Work task
With the pictures left out, transcribe exactly the lines from the one with "Open the EMA (21, close) indicator legend" through the end of the data.

Stored data
+++

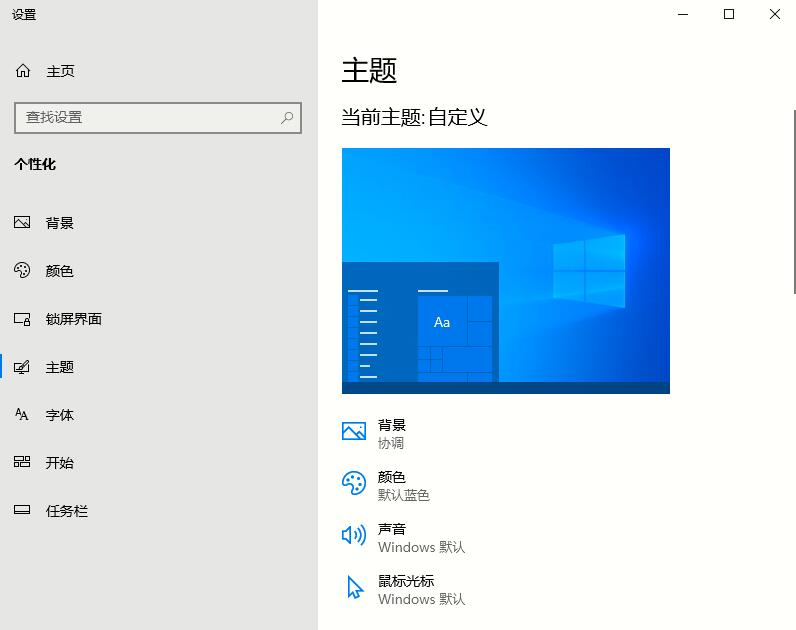Open 背景 from the left sidebar
Screen dimensions: 796x630
point(59,223)
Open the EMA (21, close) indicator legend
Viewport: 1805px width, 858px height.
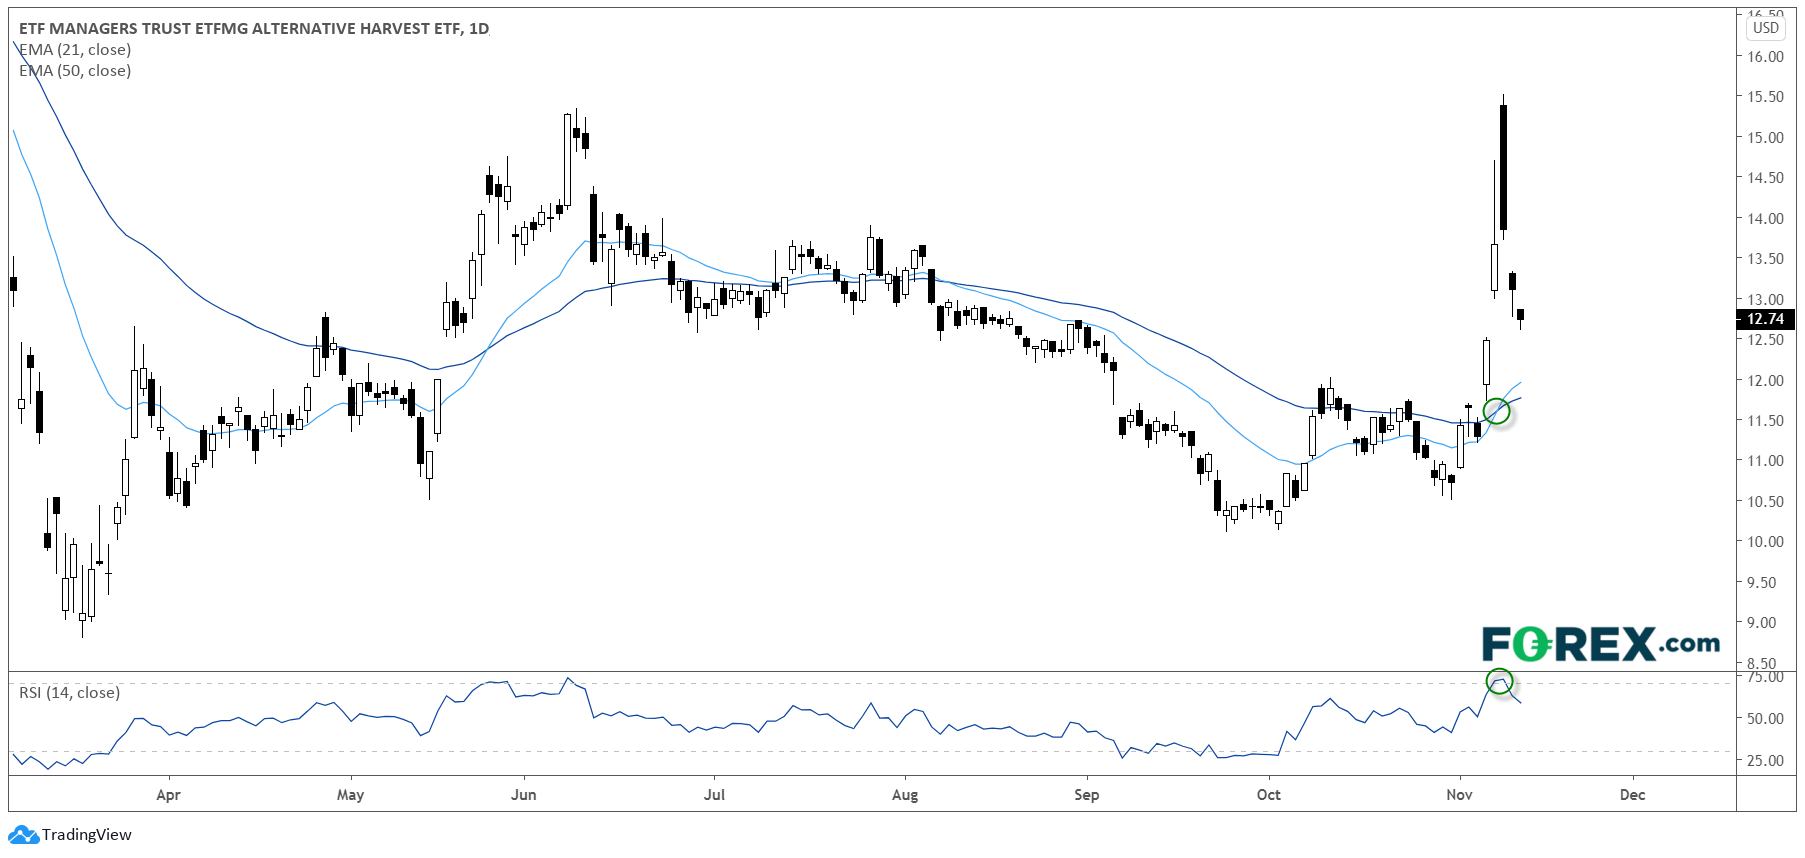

+++

Output of the exercise
Open the EMA (21, close) indicator legend
Viewport: 1805px width, 858px height.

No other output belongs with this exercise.